At this point, I’m capable of holding down my job and managing my house most of the time. Some days, that’s all I can do, other days I can do more. And usually do too much, which then sets me up for the next crash. Go figure.
(Segues are for sissies.)
All of my life I have been a voracious reader.
Even now, I surround myself with people who read – the Divas and most of the Wildfire Riders crew and the majority of my twitter feed. Add to that working in a bookstore, and books are a pretty common subject in my life.
And right now? I can’t read them. Or rather, I can’t read the ones that other people suggest and that I want to read. Same goes with movies. The vast majority of stuff that people suggest is “awesome” I only have to read a synopsis of on Wikipedia to know that it’s going to end up screwing with my head for days.

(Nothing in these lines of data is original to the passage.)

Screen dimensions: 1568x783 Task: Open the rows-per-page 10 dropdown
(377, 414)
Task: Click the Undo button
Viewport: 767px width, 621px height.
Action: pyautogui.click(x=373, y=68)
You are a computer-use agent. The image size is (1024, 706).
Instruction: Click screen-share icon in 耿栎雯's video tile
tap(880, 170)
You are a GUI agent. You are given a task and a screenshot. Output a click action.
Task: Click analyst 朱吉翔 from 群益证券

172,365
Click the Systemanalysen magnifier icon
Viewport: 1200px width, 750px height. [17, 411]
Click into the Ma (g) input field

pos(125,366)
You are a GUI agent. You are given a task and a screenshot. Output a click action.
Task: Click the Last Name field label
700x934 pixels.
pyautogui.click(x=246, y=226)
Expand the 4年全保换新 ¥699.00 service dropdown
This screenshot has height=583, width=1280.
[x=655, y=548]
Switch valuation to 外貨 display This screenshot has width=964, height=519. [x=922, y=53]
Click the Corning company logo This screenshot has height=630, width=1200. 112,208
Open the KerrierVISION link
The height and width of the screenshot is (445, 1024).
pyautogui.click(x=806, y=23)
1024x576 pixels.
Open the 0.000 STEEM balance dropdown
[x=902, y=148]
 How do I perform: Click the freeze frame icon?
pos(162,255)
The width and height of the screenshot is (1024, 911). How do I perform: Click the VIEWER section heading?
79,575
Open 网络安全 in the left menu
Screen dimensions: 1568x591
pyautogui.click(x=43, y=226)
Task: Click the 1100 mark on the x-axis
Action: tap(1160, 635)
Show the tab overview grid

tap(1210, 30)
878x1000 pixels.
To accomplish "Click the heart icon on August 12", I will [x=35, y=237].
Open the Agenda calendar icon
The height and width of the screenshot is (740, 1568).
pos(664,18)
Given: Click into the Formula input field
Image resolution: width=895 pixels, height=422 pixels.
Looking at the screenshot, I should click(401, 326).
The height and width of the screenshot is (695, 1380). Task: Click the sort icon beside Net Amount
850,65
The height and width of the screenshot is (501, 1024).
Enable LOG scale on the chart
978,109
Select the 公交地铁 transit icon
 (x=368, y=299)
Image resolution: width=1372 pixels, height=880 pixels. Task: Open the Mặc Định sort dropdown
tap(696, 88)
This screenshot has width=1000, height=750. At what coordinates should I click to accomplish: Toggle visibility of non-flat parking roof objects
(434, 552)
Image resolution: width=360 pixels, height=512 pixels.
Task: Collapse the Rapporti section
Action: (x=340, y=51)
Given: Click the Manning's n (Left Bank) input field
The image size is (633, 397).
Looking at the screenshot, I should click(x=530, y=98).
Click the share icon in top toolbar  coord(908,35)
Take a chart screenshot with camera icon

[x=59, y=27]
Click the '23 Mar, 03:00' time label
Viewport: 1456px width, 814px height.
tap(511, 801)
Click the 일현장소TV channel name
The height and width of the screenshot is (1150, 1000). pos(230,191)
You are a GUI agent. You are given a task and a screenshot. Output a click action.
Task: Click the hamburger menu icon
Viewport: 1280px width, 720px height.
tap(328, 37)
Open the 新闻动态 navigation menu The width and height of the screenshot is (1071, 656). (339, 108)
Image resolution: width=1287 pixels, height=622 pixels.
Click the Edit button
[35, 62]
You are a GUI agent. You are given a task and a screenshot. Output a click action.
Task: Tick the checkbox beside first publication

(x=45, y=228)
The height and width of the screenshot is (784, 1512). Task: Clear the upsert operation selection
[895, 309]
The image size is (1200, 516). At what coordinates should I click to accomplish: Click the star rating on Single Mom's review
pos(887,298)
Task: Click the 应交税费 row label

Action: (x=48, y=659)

This all leaves me in a bit of a quandary because I don’t want to say “I know this book is one that you think is wonderful, but I can’t handle reading about 42 different kinds of horrible, awful things that happen to the people in it right now.” And EVERY FANTASY BOOK EVER seems to have those kinds of themes, even Mercedes Lackey, in her Arrows series that gets recommended for teenagers.
Marion Zimmer Bradley? Nope – even though I’ve read them before, I know I can’t read them again. George R R Martin? No fucking way. Joe Abercrombie? Probably not. Goodkind? Nope. Charles De Lint? Nope. Read Anita Diamant’s The Red Tent. Great book, more than I could handle. Even Gaiman pushes my limits sometimes, not to mention the stories in video games.
Scott Lynch? Nope.
And thus we have the problem with Locke Lamora.
I want to read that book. I want to love it. The beginning is hugely intriguing and interesting and makes me want to keep reading… and then I get to the part where graphic torture enters the scene, put the book down, and can’t even look at it for months. Some of you might say “that’s nothing, you should see XYZ book…” and frankly, you might be right. There might be a lot worse things I could read in other books. But that doesn’t change the reaction – the actual, physical reaction – I have to this one.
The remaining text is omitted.